Foi exatamente esse o destino de parte do empréstimo consignado de R$ 14 mil que o servidor público Marcos Antônio Freitas, de 52 anos, levantou no Banco do Brasil (BB). “Estou fazendo dívida para pagar outra dívida”, diz ele, que está inadimplente em quase R$ 7 mil. A diferença, obtida com o novo empréstimo e a quitação do antigo, será usada na reforma da casa.


No passado, Freitas comprou eletrodomésticos na Casas Bahia e fez despesas de supermercado no Carrefour, usando o cartão de crédito do banco. Os gastos somaram R$ 4 mil. Mas, sem aumento de salário, ele ficou inadimplente. Com juros e multa, a dívida quase dobrou.


O quadro mudou nos últimos meses, quando Freitas teve um reajuste de salário e conseguiu um segundo emprego de vigilante noturno. Com isso, a sua renda aumentou de R$ 1 mil para R$ 4,5 mil. “Decidi regularizar a minha situação”, diz. A primeira providência foi cancelar o cartão de crédito. Em seguida, ele decidiu pegar um crédito consignado. Pelo financiamento de R$ 14 mil, o funcionário público vai ter R$ 440 descontados do salário durante 48 meses.


Desconto


A babá Roseneide Marques, de 40 anos, também está usando o consignado para quitar outras dívidas. Quatro anos atrás, quando estava empregada na prefeitura de Pirapora do Bom Jesus (SP), ela pegou um empréstimo consignado de R$ 2,4 mil com a Caixa para reformar o telhado da casa. Pagou um ano do empréstimo que seria quitado em três, mas ficou inadimplente porque perdeu emprego, já que era contratada.

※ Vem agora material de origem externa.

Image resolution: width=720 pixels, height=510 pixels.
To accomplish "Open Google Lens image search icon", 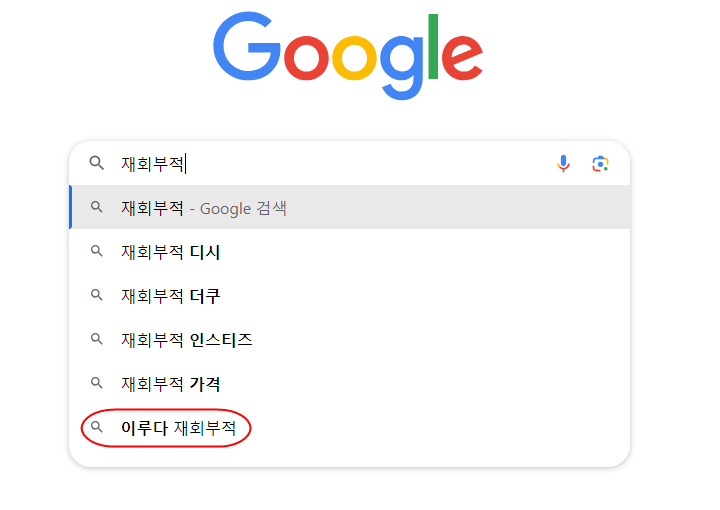I will pyautogui.click(x=600, y=164).
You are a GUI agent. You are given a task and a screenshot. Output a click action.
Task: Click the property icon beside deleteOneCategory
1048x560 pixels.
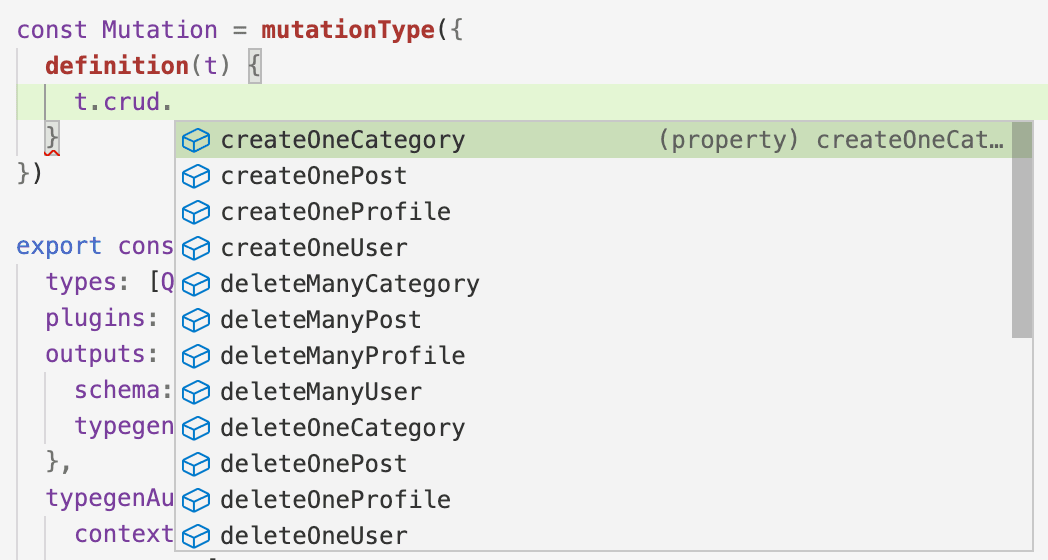196,429
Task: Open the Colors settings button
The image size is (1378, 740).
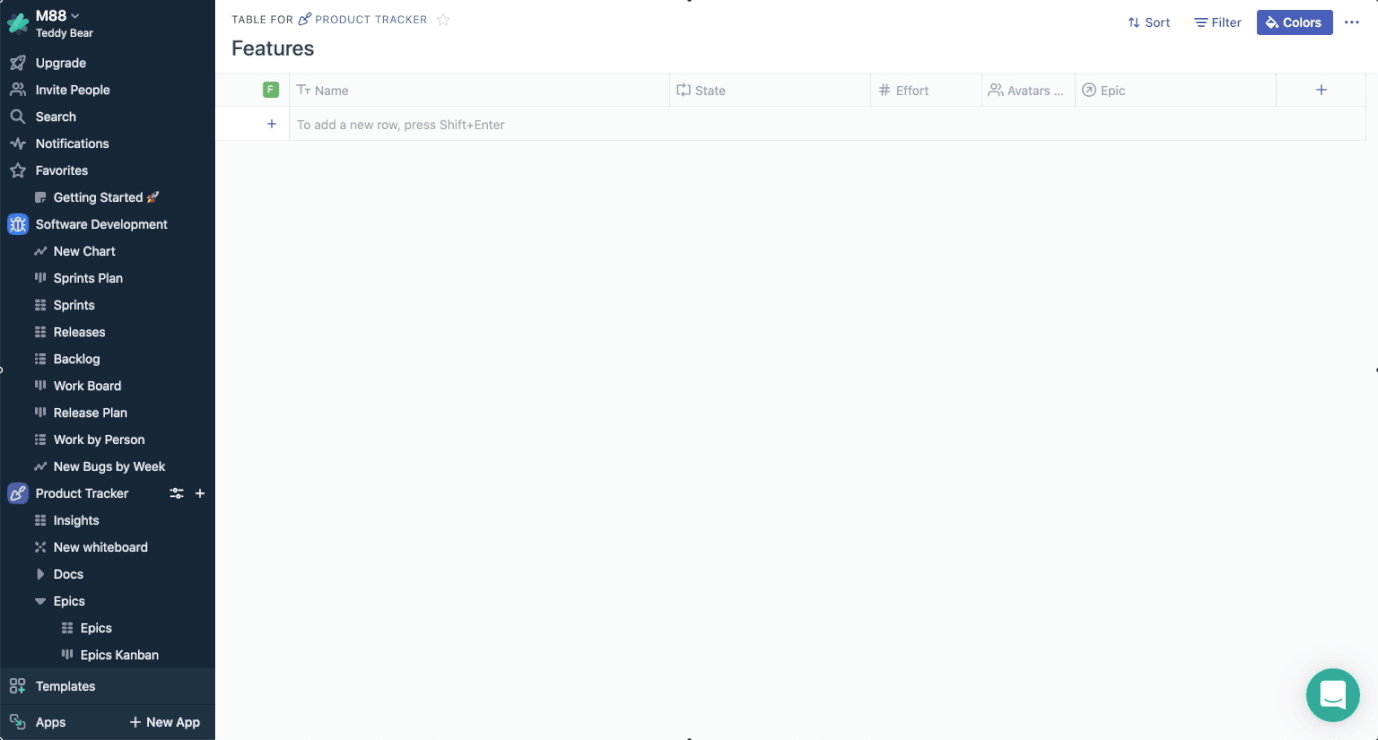Action: [x=1294, y=22]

Agora, como funcionária concursada na mesma prefeitura, Roseneide decidiu buscar um novo empréstimo consignado de R$ 8,4 mil, para pagar a dívida anterior e fazer novamente um conserto na casa. “Fiz um empréstimo consignado novo para quitar um antigo, mas com desconto. Porém, não foi isso que aconteceu”, diz ela. Quando o novo empréstimo entrou na conta, o banco descontou a dívida pendente que estava em R$ 5.165, mas sem cumprir o abatimento que havia sido combinado. “Fui ao Procon porque queria um desconto. Afinal, paguei o empréstimo antigo à vista”, reclama Roseneide.


Com renda mensal de um salário mínimo, ela faz faxina e passa roupa nos fins de semana para completar o orçamento. “Não tenho cartão de crédito nem cheque. Fiz o consignado porque era um crédito mais barato”, diz a babá, decidida a descontar R$ 230 por mês do seu salário por cinco anos para quitar a nova dívida do consignado.

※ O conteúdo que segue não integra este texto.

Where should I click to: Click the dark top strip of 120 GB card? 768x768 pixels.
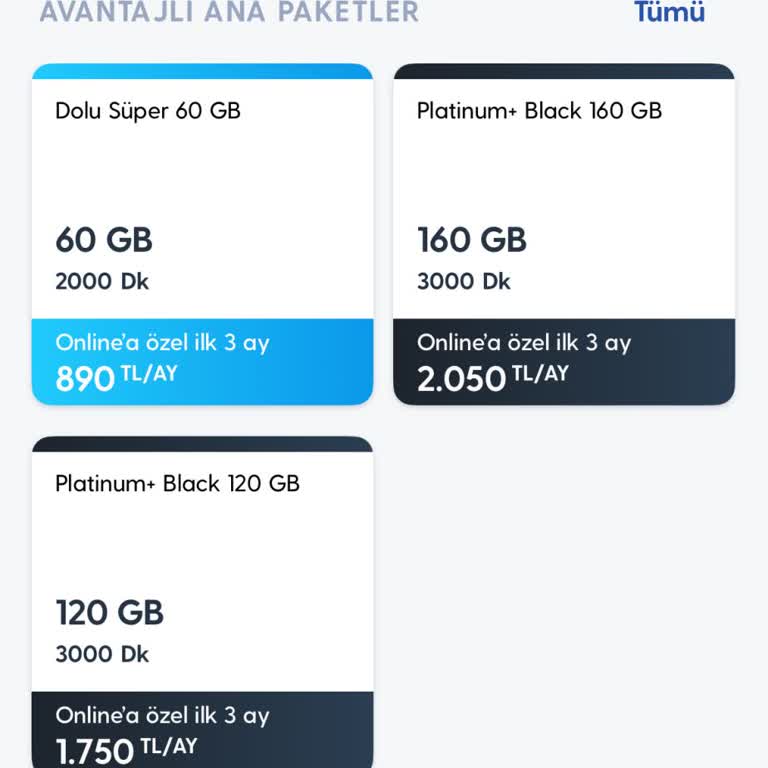click(202, 444)
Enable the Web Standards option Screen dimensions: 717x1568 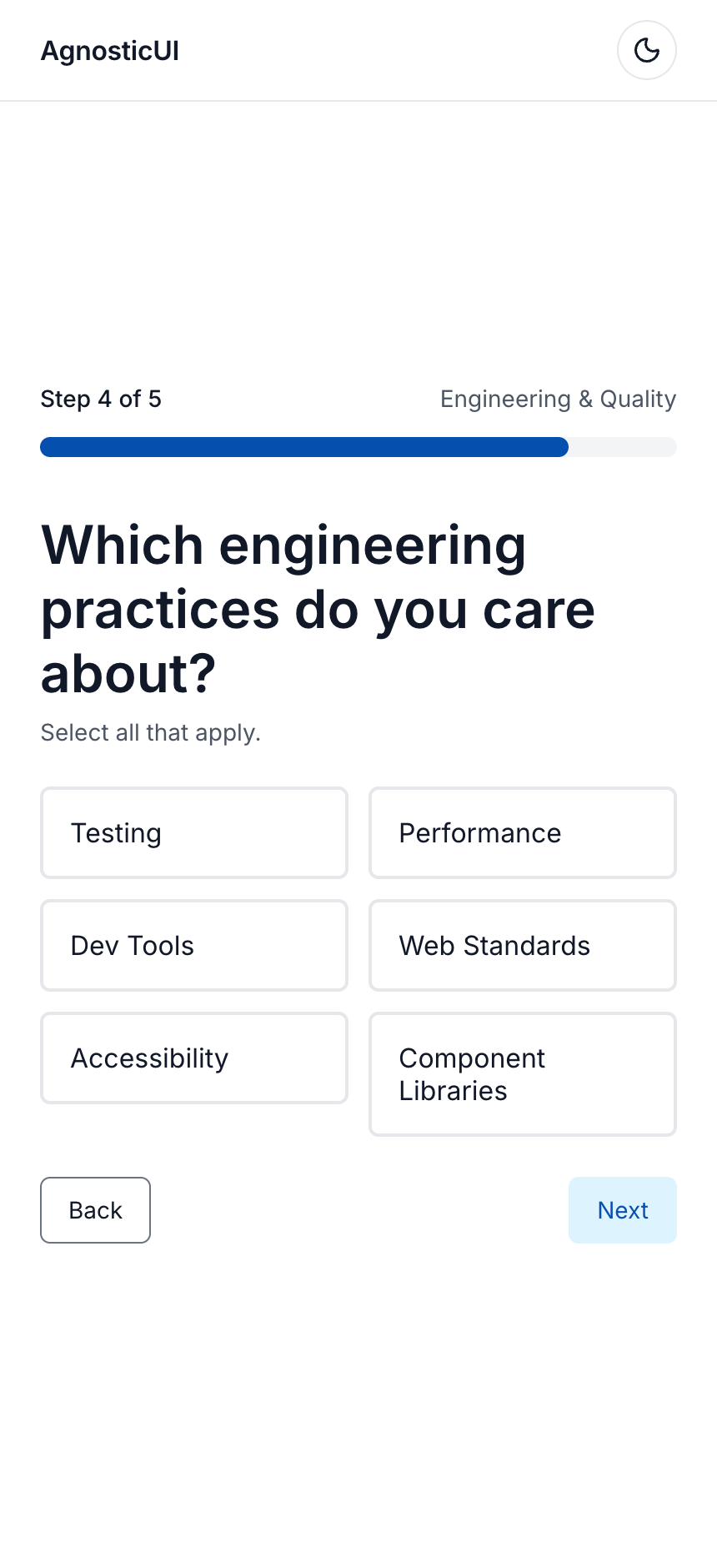pos(522,945)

A percepção de que o crédito consignado é mais barato é que tem atraído muitas pessoas para essa linha de financiamento, especialmente os aposentados. Dados do BC mostram que, em 12 meses até abril, as concessões de crédito consignado para beneficiários do INSS cresceram 19,8%. Segundo Jefferson Frauches Viana, diretor do Instituto GEOC, que reúne 17 empresas de cobrança, quem mais está buscando consignado para pagamento de dívidas são os aposentados inadimplentes.

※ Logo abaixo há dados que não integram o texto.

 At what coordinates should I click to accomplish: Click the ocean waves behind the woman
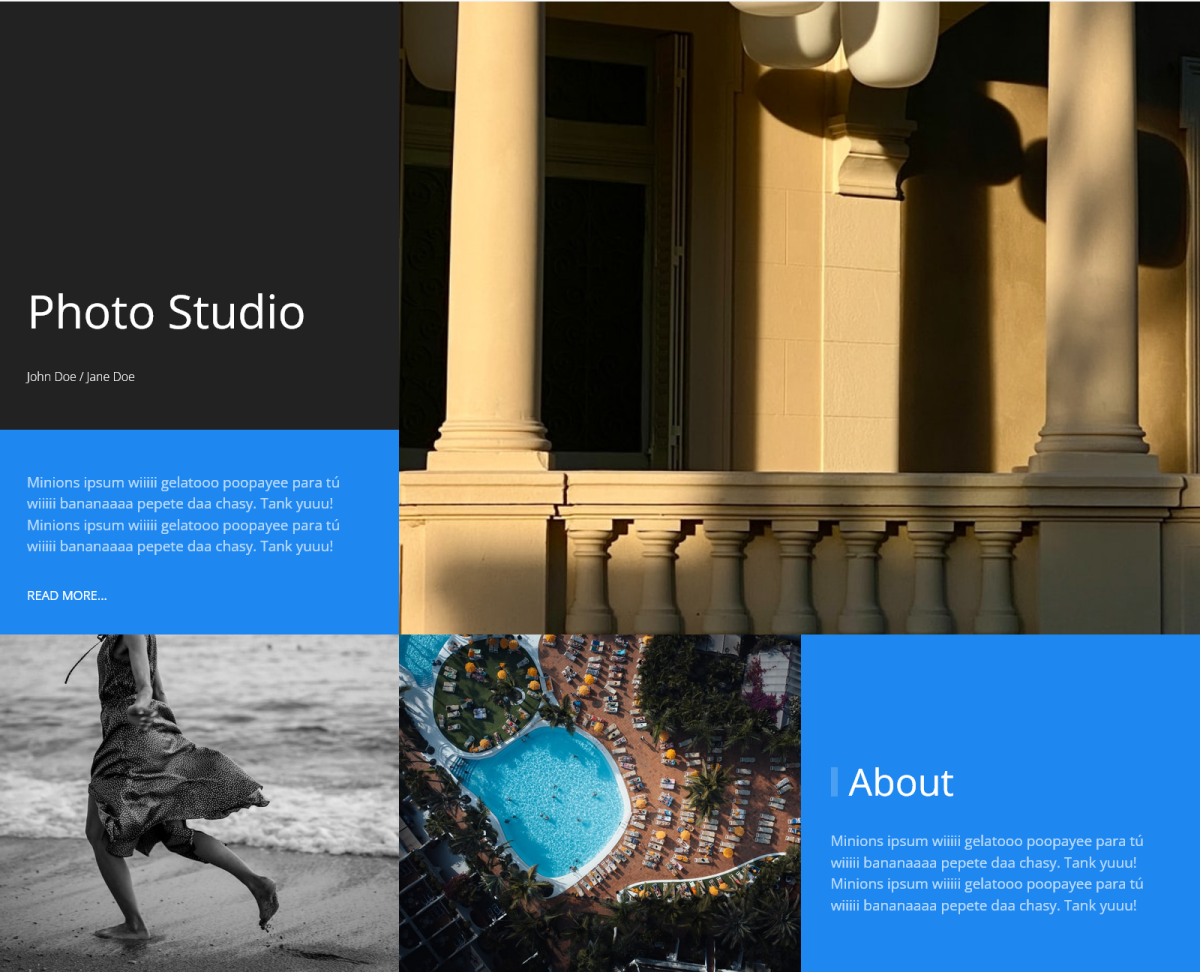(300, 720)
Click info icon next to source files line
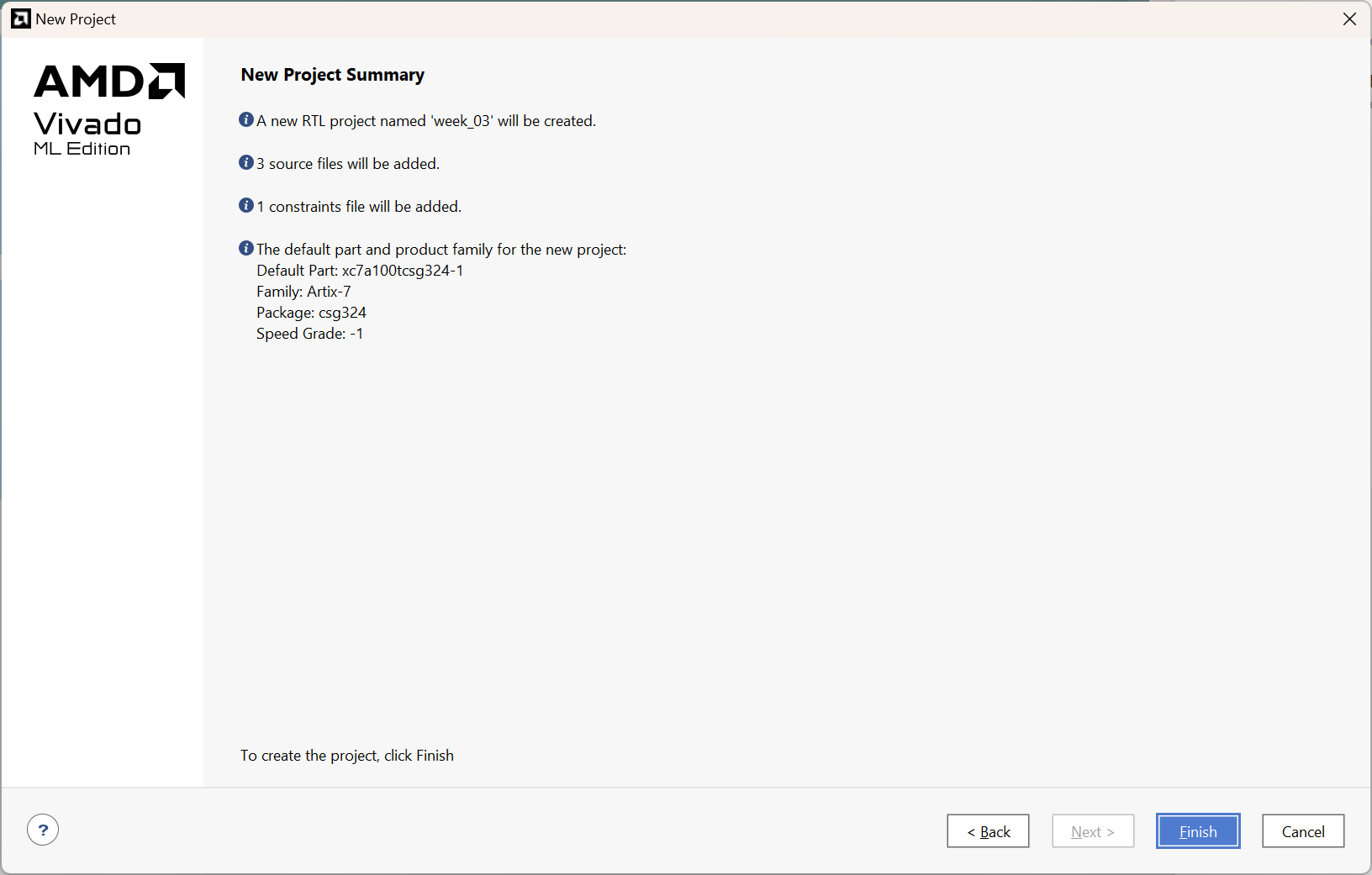This screenshot has width=1372, height=875. [246, 163]
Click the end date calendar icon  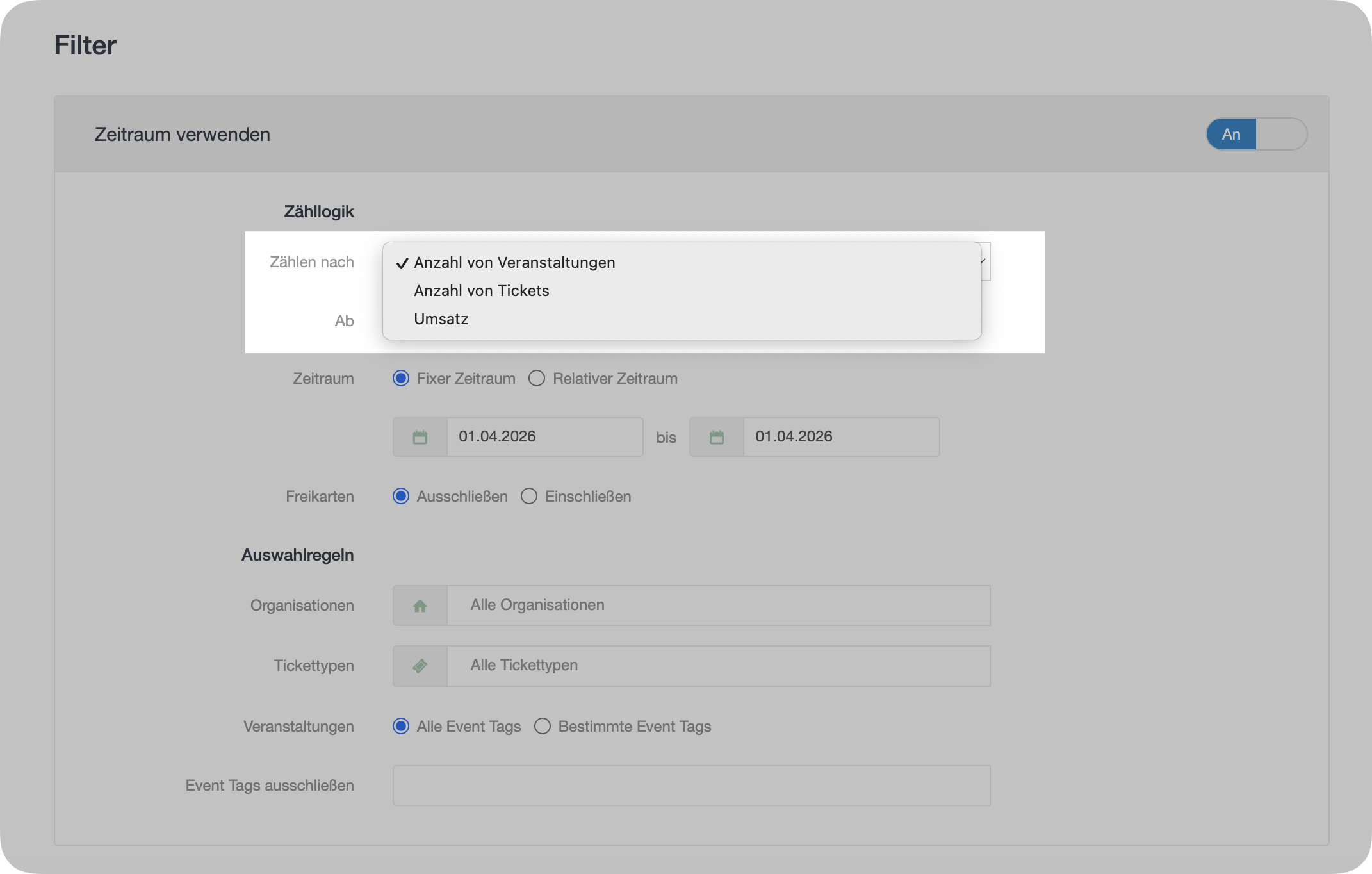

Dois fatores, diz Viana, levaram esse estrato da população a optar pelo consignado. O primeiro é que esse crédito é mais fácil do que os demais, pois já vem pré-aprovado e é descontado no valor da aposentadoria. O segundo é que, muitas vezes, os aposentados socorrem os familiares mais próximos que estão inadimplentes usando a linha de crédito consignado porque esta está mais à mão. “O aposentado tem a ilusão do crédito fácil e não tem a noção exata de quanto deve.”